I’ll never forget the day our daughter was born.
It was February 14, 2007 during a massive blizzard. The snow was coming down so hard. You couldn’t even see the hospital entrance from the parking lot.
That’s the last thing you want to deal with as a new parent.
But even though Madison’s arrival was chaos, my wife and I didn’t just wing it.
We didn’t walk through our front door with this tiny human and go “Now what?”
No way.
We’d spent tons of time planning ahead.
Months before she was born, we were in full preparation mode. We’d painted the nursery, assembled the crib and rocking chair, stocked up on wipes and diapers, got a stroller and car seat, bought a high-chair, odor-locking diaper bin, diaper bag, and the list goes on and on.
You know, thinking back on it now, that was a lot of work!
But even though it was a lot, the planning really paid off.
When we brought Madison home, everything went a lot smoother (or as smooth as it can go with a newborn).
Now here’s what’s really interesting: AI can benefit from the same approach.
The Plan-and-Solve technique does exactly this. It tells the AI to first create a step-by-step plan. Then it executes that plan to get a great final result.
No more “winging” it. No more low quality responses.
The Plan-and-Solve technique is great for getting the AI to come up with a bulletproof plan before it writes your content.
Let me show you how it works.
How it Works: Plan-and-Solve Prompting
The Plan-and-Solve prompting technique is easy to implement in your prompts.
Step 1: Write Your Prompt as Usual
Start by writing your prompt like you normally would.
Now, don’t press ENTER yet. We’ve got to add this technique.
Step 2: Add the Plan-and-Solve Command
Now put something like this at the end of your prompt:
Before carrying out my request, write a step-by-step plan to carry out the request exactly as I specified to the best of your ability. Then execute the plan.

■ Try it ■
In the text above about Plan-and-Solve prompting, list everything that comes right after the word "bought" in the parents' preparations.

■ Material provided ■

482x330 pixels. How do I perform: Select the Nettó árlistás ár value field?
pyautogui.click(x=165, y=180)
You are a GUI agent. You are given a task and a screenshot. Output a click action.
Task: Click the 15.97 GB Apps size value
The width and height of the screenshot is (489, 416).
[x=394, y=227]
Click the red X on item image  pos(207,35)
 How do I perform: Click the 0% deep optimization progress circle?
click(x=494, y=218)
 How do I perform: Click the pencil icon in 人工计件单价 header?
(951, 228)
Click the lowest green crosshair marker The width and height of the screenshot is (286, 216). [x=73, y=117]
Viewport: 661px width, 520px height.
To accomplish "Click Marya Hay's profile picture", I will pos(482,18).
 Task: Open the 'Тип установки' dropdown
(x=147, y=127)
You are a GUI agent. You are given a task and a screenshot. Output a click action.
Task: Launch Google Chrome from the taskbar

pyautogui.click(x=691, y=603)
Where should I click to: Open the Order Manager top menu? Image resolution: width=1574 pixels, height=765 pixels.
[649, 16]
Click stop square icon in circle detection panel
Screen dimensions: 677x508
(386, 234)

■ Response area ■
A high-chair, an odor-locking diaper bin, and a diaper bag.